The question of removal protections for NLRB members, however, required Albright to break more new ground. Tuesday’s order first acknowledges that the Court blessed removal protections for “multimember expert agencies that do not wield substantial executive power” in Seila Law. However, Albright then argues that NLRB members “clearly wield substantial executive power through their administrative, policymaking, and prosecutorial authority,” removing them from this safe harbor. To support this claim, the order cites NLRB members’ role in seeking 10(j) injunctions against offending employers in federal court. Notably, 10(j) injunctions are initiated by the NLRB’s general counsel, while members’ role is to approve or deny the general counsel’s request to proceed to court, a preview of the merits which is arguably judicial in nature.

Albright’s order also relies on the exact wording of the members’ removal protections in the NLRA. In Humphrey’s Executor, the Court upheld the removal protections granted to FTC commissioners, thereby creating the protection for independent agencies that a later Court grudgingly allowed to continue in Seila Law. Albright distinguishes Humphrey’s by noting that the FTC commissioners could be removed for “inefficiency, neglect of duty, or malfeasance in office,” while NLRB members can only be removed for “neglect of duty or malfeasance in office,” but not inefficiency. The NLRB members’ protections, reasons Albright, therefore strip the President of the power to fire inefficient officers, a limitation of the executive’s Article II powers that Congress cannot constitutionally impose.

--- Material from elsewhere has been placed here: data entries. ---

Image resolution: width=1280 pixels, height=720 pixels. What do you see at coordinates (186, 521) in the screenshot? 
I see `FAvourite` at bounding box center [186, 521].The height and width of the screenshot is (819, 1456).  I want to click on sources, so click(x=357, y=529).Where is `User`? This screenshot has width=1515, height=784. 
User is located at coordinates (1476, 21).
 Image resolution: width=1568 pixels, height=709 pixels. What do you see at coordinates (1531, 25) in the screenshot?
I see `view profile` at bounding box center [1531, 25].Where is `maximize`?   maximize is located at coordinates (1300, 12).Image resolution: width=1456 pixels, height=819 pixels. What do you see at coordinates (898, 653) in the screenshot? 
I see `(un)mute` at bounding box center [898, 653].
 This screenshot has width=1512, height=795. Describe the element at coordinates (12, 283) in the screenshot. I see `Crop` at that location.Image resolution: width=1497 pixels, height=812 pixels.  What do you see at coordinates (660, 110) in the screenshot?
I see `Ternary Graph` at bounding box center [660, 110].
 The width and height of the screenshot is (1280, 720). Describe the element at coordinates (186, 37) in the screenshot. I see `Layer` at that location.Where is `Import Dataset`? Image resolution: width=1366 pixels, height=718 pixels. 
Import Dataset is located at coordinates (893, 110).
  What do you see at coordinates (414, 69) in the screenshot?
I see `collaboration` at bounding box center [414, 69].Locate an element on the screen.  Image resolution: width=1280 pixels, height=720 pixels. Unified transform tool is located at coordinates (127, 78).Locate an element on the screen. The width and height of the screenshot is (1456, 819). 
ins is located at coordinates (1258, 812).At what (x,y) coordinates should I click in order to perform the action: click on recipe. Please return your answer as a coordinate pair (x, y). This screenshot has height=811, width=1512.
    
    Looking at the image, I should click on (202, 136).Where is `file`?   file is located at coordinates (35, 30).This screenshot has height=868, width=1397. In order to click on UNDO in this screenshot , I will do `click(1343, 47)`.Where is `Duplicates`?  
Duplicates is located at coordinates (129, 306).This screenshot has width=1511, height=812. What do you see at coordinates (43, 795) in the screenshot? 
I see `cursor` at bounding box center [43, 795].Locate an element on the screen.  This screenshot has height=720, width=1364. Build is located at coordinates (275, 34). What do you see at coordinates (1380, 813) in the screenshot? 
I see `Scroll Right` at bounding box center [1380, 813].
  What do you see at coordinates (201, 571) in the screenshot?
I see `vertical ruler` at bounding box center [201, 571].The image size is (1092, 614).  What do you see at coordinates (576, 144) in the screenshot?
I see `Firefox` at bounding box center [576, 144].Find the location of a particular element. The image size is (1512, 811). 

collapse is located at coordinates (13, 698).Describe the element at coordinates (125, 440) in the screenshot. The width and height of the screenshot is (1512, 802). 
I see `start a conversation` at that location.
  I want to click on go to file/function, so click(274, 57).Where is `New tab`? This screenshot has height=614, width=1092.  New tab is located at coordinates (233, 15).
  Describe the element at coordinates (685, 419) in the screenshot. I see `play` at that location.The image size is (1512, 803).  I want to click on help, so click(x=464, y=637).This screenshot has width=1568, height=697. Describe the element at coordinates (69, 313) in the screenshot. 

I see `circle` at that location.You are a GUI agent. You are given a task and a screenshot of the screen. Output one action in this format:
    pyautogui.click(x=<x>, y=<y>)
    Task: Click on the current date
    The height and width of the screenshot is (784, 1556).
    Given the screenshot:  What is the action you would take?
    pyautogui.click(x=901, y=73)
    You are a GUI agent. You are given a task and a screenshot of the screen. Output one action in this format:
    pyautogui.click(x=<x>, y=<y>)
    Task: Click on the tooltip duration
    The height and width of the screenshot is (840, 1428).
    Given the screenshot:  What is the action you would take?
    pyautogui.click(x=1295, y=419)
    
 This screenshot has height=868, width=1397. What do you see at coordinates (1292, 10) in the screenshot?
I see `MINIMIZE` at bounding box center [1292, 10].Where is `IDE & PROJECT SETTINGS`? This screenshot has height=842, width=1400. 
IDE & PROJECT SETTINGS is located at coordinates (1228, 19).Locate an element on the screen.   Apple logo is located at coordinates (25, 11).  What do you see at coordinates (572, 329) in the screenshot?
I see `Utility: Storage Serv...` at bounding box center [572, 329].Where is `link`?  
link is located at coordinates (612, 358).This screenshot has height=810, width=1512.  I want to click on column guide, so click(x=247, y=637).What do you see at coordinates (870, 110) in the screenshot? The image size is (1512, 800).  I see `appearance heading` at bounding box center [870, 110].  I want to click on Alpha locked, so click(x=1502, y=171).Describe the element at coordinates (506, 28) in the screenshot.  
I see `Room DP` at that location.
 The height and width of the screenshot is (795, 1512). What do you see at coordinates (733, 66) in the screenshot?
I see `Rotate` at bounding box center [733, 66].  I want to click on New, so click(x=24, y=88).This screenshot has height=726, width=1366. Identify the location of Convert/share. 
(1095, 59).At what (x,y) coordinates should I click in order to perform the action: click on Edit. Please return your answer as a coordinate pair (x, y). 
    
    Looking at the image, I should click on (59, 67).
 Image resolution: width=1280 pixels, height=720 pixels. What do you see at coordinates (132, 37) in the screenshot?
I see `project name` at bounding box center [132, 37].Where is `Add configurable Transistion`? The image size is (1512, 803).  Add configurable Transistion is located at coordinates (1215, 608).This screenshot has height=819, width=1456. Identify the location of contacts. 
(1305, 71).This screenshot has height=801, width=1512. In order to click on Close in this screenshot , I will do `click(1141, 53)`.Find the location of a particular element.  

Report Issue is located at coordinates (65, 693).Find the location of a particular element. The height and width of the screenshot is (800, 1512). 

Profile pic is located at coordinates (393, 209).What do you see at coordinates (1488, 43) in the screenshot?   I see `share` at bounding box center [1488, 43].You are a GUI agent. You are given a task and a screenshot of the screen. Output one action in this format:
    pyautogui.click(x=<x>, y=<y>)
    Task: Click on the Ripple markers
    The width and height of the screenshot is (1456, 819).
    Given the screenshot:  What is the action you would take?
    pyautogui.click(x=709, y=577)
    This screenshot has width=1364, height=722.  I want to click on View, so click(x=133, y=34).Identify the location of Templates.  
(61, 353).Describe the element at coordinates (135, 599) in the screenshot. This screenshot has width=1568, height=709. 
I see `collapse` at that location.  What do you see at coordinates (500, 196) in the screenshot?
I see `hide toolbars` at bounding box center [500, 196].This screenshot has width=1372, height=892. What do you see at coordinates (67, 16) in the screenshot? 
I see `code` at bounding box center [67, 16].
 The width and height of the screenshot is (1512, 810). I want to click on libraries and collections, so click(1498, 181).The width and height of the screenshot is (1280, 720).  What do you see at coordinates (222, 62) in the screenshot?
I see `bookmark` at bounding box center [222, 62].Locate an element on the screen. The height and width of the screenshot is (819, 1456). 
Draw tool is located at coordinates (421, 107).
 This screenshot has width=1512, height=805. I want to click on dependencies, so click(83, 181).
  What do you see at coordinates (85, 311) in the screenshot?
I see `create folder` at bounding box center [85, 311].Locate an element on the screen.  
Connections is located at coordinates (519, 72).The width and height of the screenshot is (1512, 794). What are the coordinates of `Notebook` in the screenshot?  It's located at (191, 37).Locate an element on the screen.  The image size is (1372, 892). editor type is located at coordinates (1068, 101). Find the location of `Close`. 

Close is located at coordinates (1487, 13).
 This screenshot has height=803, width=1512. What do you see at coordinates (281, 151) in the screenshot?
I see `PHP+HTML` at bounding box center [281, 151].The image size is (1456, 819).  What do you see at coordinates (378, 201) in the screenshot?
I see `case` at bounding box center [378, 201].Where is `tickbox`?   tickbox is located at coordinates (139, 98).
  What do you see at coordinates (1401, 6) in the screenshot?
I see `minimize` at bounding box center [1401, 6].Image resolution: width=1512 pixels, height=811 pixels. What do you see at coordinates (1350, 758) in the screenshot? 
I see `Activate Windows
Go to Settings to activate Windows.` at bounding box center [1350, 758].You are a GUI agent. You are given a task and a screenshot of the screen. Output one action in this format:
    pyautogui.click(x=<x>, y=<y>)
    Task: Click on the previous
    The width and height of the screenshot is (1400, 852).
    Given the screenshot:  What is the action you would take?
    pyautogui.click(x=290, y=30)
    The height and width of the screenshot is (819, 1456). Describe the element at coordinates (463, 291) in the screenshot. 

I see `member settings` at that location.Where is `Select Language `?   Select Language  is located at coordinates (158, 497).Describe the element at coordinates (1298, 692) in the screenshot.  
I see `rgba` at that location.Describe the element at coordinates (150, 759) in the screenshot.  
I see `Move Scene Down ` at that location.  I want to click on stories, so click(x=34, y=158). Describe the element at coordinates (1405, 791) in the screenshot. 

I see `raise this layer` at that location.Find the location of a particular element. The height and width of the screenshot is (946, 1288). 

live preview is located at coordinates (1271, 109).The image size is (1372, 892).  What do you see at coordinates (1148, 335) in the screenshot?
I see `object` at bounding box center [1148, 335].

The NLRB argued that, at worst, the court should sever the removal protections at issue, allowing the agency to continue functioning without the protections but otherwise intact, instead of enjoining the ULP proceedings against SpaceX entirely. But Albright declined, ruling that severance (i.e. reshaping the agency) would be premature until the constitutional questions have been fully adjudicated. Furthermore, the order hints that the NLRB’s constitutional defects may be too great for severance to be appropriate, and that the agency may instead have to be shut down entirely. Because Congress took great pains to ensure the NLRB’s independence from the President, Albright writes, there would be “no appropriate way” for the agency to function without removal protections.

Albright concludes by declaring that “Congress exceeds its power when it attempts to neuter the President’s constitutional power to remove and control executive officers,” urging Congress to rewrite the NLRA if it wishes to protect workers. While Tuesday’s order only enjoins one specific ULP case against SpaceX, it is an unmistakable sign that the company’s effort to eliminate the agency has found a friendly forum.

In related news, SpaceX’s suit in the Southern District of Texas (in which the company makes similar constitutional arguments) was transferred to the Central District of California on Wednesday after a monthslong venue battle. How Albright’s order will impact the California-bound case remains to be seen, and a circuit split appears possible. Furthermore, Wednesday’s transfer order notes that the Fifth Circuit would not clarify whether the district court had jurisdiction to make the transfer, raising the prospect that the venue fight could be prolonged even further.